Rita Penela, in o Observador
A Finlândia está a aplicar um programa ambicioso de realojamento de sem-abrigo que está a fazer baixar os números no país. O primeiro passo foi transformar sem-abrigo em inquilinos.
Até à aplicação do novo projeto, o processo de atribuição de casas a sem-abrigo era semelhante àquele que é usado na maior parte dos países: há que cumprir várias etapas até que lhe seja atribuída uma habitação. Agora a equação inverteu-se e estão a ser atribuídas casas a sem-abrigo que, através de contratos, se transformam imediatamente em inquilinos.
Juha Kaakinen é o responsável pela Y-Foundation, a fundação que atribui as casas e faz o acompanhamento dos sem-abrigo que são realojados, também através da atribuição de subsídios, sempre que a situação justifique. Para Juha Kaakinen era “necessária uma mudança radical” para que se passasse a assistir à diminuição do número de sem-abrigo nas ruas.
“Tínhamos que nos livrar dos abrigos noturnos e dos arrendamentos de curto prazo em hostels que fazíamos na altura. Havia um longo historial na Finlândia de processos desse tipo e todos podiam constatar que não era suficiente para retirar as pessoas das ruas. Decidimos inverter as suposições”, disse o responsável citado pelo The Guardian.
Com o apoio estatal foram construídos novos blocos de apartamentos e os abrigos temporários que existiam foram transformados em casas “confortáveis”, num investimento de mais de 250 milhões de euros. Desde 2008 foram já criadas 3500 casas e o número de sem-abrigo na Finlândia desceu mais de 35%. Na capital do país sobraram apenas 50 camas em abrigos noturnos.
Além de uma casa, os novos inquilinos têm também direito a apoios a nível social. Num dos exemplos, Rukkila, há lugar para 21 pessoas, 17 em estúdios e quatro nos dois apartamentos T2, que são apoiadas pela comunidade. Os apartamentos encontram-se nos 1.º e 2.º andares do edifício enquanto no rés-do-chão estão as infraestruturas que são partilhadas: cozinha e ginásio, por exemplo.
Uma das assistentes no projeto, Saara Haapa explica que o apoio prestado abrange várias áreas, como a orientação com a burocracia, o acesso à educação, a reaprendizagem das tarefas básicas do dia a dia, seja cozinhar ou fazer limpezas. “Muito do trabalho envolve conversar”, esclarece, explicando que tudo se torna mais fácil de abordar “quando se está envolvido a fazer alguma tarefa”.
Antes que o contrato de arrendamento se torne definitivo os inquilinos passam por um período de transição de “três meses”. Os contratos são permanentes e só serão quebrados se as regras forem infringidas ou a renda não for paga. A maior parte dos inquilinos fica durante sete anos ou mais, outros deixam os apartamentos ao fim de um ano ou dois.
Tatu Ainesmaa, um dos sem-abrigo que conseguiu um contrato de arrendamento num dos apartamentos diz que o projeto “é um milagre”. “Nunca tive a minha própria casa, isto é enorme para mim”, disse Tatu depois de explicar que quase todas as noites da sua vida viveu entre o sofá do irmão e abrigos onde também estavam toxicodependentes.

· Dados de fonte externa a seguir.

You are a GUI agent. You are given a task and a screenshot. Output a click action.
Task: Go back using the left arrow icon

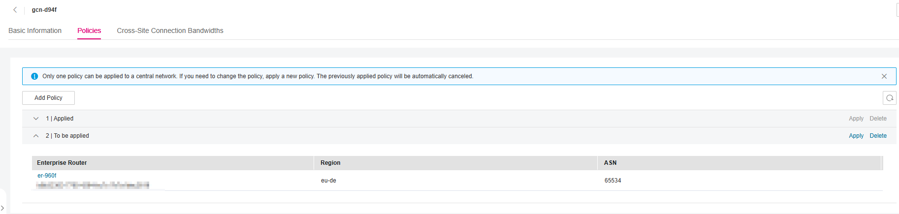tap(15, 10)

Em Helsínquia há 60 mil unidades de habitação social. Um em cada sete habitantes locais vive em casas que pertencem à cidade que administra a sua própria construtora e impõe limites à construção privada. O setor privado não pode ultrapassar os 45%, 25% são reservados a habitação social (sem teto máximo de renda) e 30% a compra subsidiada sendo que não pode haver diferenças visíveis no exterior dos edifícios que permita a sua distinção.